◆ PROVIDED TEXT:
I wrote an emergency blog post to meet my personally-dictated deadline… and fuck, guys, was today stressful.
I filmed a long makeup tutorial that you guys will see on Thursday, but here is a sneak preview:
It consistently refused to upload after hours so I shot an emergency upload for tonight… and guess what?
That failed too.
And then, I hurried to type up a blog post in my adrenaline and stress-fueled frenzy and guess what… that failed too.
The entire blog post was deleted and disappeared into thin air. Only the photo and title of the post remained, taunting me about how imperfect I was. Canva failed, but it’s always shit so I didn’t even get too mad at that. But WordPress being a disaster? I didn’t even want to talk about that.
I’m not someone who queues posts ahead of time and I’m someone who is terrible when it comes to stress (especially since as I type this I now see that my images won’t upload…) so I’m honestly going to be real with you guys for a moment.
I don’t really know how to start this blog post…but I always find that the words come to me as I just start talking. It’s one of those weird phenomenons that I have learned not to question. Anyways, I have found this blog to be a solace in many times where I have been conflicted in my life. I blogged about my worries when I graduated from college, I blogged about being heartbroken, and I believe that I will continue to blog as things happen and as I experience life. But one thing that I have hesitated to blog about in detail is my career and what exactly I am doing.
I was watching Master of None, and I stumbled upon this scene where Aziz Ansari perfectly inserts a quote from Sylvia Plath.
A quote like that is the exact kind of quote that makes you stop completely in your tracks to evaluate your life and what exactly you are doing. It makes you look at the choices that you have made and it makes you look at the future to see what it is exactly that you are chasing after.
I am someone who wants to do everything. I’m not going to lie–I’m one of those people that wants to do it all. I want to get my Master’s, I want to travel and go to foreign places, I want to blog about everything and anything, and of course, I want to fall in love and get married. But as I pursue one goal I feel like the others are slipping away or getting further and further away from me. I hate feeling like as I focus on one aspect of my life, that others are getting pushed to the backburner.
And as I watch all of my friends head in different directions, I cannot help but wonder if I’m going to truly be able to do it all. As one friend gives up the chance to travel to go to graduate school, or one decides to get married instead of taking a job in a new and exciting place, I look at my life and wonder if I am giving up something important in order to move forward in higher education.

◆ EXERCISE DESCRIPTION:
Continue the blog post about wanting to do it all, picking up right after its last paragraph.

◆ DATASET CONTENT:
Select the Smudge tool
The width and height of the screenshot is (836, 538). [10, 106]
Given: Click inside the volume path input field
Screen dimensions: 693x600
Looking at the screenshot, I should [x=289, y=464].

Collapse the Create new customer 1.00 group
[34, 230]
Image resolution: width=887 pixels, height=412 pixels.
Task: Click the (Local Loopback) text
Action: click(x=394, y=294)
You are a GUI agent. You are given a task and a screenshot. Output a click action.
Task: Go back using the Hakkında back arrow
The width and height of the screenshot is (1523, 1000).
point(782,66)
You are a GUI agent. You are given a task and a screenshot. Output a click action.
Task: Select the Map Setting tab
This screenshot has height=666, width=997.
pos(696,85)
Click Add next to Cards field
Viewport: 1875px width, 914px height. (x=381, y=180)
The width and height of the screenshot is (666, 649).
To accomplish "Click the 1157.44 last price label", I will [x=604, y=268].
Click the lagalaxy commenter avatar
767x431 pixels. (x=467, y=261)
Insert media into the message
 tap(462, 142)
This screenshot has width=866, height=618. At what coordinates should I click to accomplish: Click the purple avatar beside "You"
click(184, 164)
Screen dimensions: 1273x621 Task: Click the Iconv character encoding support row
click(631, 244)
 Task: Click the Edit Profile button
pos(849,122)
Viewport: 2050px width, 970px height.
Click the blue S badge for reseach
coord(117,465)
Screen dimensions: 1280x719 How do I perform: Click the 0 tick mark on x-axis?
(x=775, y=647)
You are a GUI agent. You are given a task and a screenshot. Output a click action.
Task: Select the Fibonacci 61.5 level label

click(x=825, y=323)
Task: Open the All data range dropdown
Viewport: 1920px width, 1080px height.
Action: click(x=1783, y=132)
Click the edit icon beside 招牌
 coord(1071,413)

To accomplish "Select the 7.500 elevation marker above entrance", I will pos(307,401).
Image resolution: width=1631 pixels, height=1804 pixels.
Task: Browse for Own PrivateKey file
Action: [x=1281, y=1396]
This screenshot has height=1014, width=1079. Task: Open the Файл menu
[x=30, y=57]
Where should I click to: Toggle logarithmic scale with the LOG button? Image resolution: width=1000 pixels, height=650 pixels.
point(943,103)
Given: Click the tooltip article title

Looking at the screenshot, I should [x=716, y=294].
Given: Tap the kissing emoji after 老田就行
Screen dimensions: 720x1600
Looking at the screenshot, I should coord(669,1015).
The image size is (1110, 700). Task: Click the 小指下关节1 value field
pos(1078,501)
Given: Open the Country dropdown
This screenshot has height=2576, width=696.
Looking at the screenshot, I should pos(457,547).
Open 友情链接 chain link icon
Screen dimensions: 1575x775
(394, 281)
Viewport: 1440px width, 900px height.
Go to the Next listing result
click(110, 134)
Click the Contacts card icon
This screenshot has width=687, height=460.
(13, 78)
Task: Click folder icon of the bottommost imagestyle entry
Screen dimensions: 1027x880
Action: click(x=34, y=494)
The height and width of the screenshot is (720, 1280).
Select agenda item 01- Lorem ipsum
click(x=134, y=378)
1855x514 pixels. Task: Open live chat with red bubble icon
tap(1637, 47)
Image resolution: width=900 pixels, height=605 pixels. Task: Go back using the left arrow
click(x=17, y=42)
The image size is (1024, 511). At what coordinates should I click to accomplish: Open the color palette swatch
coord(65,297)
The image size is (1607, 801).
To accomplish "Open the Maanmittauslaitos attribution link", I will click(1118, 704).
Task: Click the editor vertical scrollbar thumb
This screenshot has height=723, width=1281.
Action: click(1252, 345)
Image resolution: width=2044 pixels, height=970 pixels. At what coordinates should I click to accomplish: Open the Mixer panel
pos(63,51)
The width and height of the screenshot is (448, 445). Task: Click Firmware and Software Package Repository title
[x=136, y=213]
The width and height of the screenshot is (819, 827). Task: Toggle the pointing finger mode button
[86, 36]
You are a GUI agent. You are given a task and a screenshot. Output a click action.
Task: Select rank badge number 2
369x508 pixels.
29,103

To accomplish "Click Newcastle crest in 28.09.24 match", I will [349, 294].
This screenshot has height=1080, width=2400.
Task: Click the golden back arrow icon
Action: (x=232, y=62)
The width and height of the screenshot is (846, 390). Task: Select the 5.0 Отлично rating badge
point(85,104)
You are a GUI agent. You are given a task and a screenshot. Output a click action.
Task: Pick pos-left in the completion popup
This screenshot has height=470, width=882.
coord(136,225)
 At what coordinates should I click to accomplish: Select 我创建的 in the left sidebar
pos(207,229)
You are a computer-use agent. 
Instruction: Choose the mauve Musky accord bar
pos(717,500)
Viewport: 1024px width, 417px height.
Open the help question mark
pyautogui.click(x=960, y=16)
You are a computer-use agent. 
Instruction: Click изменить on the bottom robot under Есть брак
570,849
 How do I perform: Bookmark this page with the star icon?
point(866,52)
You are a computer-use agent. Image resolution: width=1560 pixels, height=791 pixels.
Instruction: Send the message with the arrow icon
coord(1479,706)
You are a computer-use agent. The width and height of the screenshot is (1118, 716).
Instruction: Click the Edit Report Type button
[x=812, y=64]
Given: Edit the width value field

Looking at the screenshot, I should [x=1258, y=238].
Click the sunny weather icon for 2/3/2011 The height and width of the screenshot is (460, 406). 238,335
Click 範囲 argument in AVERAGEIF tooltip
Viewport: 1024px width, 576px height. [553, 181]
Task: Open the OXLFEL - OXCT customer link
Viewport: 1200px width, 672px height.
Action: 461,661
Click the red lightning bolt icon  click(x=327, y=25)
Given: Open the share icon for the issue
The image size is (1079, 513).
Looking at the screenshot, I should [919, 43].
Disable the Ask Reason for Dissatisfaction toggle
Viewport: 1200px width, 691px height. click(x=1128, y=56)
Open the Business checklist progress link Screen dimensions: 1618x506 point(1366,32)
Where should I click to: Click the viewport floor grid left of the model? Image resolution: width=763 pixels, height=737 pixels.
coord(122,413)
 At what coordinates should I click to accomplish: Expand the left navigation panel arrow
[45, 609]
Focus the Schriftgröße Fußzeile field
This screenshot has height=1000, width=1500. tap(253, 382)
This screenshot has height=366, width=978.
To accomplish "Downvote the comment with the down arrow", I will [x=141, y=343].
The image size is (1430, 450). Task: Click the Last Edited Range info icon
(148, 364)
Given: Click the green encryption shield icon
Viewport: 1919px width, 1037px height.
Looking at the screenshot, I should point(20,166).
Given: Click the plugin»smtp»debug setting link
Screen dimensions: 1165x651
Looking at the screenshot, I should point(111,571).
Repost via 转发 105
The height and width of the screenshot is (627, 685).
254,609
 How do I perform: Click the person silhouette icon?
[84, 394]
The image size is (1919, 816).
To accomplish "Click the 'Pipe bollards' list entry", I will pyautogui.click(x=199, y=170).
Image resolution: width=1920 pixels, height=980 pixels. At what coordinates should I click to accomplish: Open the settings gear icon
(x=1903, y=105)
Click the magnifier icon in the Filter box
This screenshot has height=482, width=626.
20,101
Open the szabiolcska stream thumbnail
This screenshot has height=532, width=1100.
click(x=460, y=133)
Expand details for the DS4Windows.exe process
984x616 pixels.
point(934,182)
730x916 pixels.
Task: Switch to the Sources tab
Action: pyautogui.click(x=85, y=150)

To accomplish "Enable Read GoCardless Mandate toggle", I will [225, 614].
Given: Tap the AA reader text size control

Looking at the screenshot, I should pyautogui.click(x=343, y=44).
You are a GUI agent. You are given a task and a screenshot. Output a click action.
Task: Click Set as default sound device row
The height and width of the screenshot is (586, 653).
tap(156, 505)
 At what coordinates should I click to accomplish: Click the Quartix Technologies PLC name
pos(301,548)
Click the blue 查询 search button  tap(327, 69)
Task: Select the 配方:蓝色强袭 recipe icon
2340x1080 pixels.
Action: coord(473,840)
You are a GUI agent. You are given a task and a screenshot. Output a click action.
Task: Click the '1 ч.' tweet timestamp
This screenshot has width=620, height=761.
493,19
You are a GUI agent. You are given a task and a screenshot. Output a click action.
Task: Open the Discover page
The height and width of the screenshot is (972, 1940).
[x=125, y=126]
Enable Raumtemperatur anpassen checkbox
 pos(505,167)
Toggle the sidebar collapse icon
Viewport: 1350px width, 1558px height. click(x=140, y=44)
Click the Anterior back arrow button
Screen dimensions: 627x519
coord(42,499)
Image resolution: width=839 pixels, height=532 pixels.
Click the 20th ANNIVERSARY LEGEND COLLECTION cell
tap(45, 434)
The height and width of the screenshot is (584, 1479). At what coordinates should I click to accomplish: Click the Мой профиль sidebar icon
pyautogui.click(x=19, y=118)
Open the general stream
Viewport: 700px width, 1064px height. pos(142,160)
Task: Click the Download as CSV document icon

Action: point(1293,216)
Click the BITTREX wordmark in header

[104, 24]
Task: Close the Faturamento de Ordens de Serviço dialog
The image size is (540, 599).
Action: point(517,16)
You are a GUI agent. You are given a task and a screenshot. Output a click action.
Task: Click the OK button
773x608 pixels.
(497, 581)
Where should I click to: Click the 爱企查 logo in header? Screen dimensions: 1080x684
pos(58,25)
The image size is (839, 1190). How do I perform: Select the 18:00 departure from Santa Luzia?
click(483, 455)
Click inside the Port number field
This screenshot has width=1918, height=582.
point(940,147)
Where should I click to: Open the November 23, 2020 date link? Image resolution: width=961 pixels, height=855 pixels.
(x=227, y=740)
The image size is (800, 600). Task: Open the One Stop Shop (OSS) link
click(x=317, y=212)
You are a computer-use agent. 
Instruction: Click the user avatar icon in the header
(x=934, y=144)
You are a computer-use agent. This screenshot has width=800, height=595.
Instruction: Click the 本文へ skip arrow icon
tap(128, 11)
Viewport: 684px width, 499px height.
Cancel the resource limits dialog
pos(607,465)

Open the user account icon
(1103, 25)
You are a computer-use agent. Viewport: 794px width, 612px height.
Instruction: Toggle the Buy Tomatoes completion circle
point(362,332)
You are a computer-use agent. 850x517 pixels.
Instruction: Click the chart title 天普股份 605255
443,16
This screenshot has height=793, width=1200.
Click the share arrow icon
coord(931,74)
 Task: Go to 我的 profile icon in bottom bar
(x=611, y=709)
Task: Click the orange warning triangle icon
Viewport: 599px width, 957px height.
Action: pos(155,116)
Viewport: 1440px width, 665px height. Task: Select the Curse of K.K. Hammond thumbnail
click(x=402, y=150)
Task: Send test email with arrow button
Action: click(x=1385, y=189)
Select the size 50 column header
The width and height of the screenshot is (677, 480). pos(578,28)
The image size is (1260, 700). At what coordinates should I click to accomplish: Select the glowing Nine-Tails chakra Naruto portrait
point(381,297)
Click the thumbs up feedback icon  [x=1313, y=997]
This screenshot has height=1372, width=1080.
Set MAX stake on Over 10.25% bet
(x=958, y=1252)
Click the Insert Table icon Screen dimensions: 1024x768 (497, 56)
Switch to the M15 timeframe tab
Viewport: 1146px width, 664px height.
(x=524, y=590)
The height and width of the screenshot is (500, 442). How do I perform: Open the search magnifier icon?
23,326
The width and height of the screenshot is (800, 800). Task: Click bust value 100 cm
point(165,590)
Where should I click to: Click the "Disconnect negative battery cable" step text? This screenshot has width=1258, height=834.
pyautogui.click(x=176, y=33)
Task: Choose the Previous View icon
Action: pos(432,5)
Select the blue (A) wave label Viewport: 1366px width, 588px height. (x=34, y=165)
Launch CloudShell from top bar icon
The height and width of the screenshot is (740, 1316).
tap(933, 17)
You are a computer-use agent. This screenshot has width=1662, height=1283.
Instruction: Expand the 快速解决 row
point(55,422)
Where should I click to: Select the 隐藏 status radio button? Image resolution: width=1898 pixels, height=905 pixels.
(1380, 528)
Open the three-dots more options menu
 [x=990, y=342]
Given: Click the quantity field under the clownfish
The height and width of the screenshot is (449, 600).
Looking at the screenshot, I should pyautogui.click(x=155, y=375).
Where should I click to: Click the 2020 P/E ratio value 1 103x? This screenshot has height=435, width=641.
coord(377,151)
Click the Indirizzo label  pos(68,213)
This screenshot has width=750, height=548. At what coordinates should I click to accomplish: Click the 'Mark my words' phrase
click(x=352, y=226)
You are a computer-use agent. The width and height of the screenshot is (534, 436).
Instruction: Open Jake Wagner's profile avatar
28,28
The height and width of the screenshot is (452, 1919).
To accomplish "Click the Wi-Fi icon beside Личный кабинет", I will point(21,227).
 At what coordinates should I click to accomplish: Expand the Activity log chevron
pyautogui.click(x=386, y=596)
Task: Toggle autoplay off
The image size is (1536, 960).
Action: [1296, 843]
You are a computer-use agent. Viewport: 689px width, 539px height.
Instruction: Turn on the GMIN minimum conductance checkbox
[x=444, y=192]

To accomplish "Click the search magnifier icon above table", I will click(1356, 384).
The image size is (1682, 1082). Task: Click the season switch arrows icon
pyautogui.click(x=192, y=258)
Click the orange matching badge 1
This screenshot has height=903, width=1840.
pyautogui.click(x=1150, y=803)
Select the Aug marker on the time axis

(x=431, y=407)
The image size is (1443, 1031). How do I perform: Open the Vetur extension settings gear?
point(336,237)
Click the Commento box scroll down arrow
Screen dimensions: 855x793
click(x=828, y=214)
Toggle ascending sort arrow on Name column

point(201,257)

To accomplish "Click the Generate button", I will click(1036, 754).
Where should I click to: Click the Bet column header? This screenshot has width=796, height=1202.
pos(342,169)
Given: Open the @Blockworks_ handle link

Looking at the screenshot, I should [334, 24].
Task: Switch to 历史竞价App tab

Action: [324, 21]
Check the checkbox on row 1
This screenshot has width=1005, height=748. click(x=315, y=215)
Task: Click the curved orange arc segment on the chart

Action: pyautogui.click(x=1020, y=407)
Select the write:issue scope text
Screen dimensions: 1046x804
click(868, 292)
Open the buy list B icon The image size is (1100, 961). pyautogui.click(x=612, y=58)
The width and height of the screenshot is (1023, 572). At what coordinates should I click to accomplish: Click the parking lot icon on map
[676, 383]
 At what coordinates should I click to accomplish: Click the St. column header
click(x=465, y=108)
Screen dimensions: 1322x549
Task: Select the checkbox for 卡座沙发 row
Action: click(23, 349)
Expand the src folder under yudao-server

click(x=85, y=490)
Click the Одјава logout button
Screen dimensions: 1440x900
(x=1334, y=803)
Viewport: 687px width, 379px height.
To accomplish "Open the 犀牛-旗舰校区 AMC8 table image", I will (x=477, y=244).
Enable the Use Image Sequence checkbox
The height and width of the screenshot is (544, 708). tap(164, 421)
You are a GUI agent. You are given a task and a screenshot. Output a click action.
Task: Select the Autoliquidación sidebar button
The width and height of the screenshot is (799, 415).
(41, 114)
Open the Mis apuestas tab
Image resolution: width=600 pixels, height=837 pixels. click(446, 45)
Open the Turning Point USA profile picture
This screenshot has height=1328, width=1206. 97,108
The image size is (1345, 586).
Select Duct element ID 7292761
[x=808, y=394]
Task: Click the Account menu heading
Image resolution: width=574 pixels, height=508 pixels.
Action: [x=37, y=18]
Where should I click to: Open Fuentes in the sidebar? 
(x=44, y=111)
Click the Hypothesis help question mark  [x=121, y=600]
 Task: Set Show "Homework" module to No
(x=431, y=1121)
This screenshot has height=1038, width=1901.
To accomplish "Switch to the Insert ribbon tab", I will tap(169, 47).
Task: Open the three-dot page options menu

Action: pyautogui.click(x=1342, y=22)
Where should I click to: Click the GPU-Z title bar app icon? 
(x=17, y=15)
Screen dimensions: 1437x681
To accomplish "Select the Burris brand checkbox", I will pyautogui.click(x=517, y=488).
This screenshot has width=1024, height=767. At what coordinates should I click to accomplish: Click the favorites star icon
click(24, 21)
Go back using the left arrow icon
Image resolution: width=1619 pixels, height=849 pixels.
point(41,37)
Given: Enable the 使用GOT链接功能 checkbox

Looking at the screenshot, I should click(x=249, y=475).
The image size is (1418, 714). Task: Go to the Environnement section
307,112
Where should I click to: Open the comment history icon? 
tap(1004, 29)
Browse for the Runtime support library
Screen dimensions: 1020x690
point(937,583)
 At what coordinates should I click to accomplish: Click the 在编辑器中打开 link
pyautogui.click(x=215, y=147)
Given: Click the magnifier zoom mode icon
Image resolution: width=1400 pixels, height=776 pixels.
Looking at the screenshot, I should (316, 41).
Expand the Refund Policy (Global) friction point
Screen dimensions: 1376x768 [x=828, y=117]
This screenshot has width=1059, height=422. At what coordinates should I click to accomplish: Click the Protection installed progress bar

◆ SOLVED PROBLEM:
And the truth is, as crazy as it sounds, I don’t feel like I’m sacrificing anything. I want to go to school so badly and I know that this is what feels perfectly right. I haven’t dated anyone in like six months (or even talked to a guy in a flirtatious way) and I made the choice to blog only 2x a week as I pursue my education, but every single one of those decisions doesn’t feel like a sacrifice. It doesn’t feel like I’m neglecting anything, but rather it is me making the pursuit of my education a priority. Because the undeniable truth is, these other things can wait for another day, but now is the time for me to continue my education. I can fall in love in a year or so from now, and I can travel someday…but going back to school is something that I am fully hoping to do this fall.
It’s definitely scary and it’s definitely a nerve-racking experience but it feels right. I don’t know what’s going to happen, as I sit here and hope for the best, but something in my heart tells me that everything is going to be perfectly okay.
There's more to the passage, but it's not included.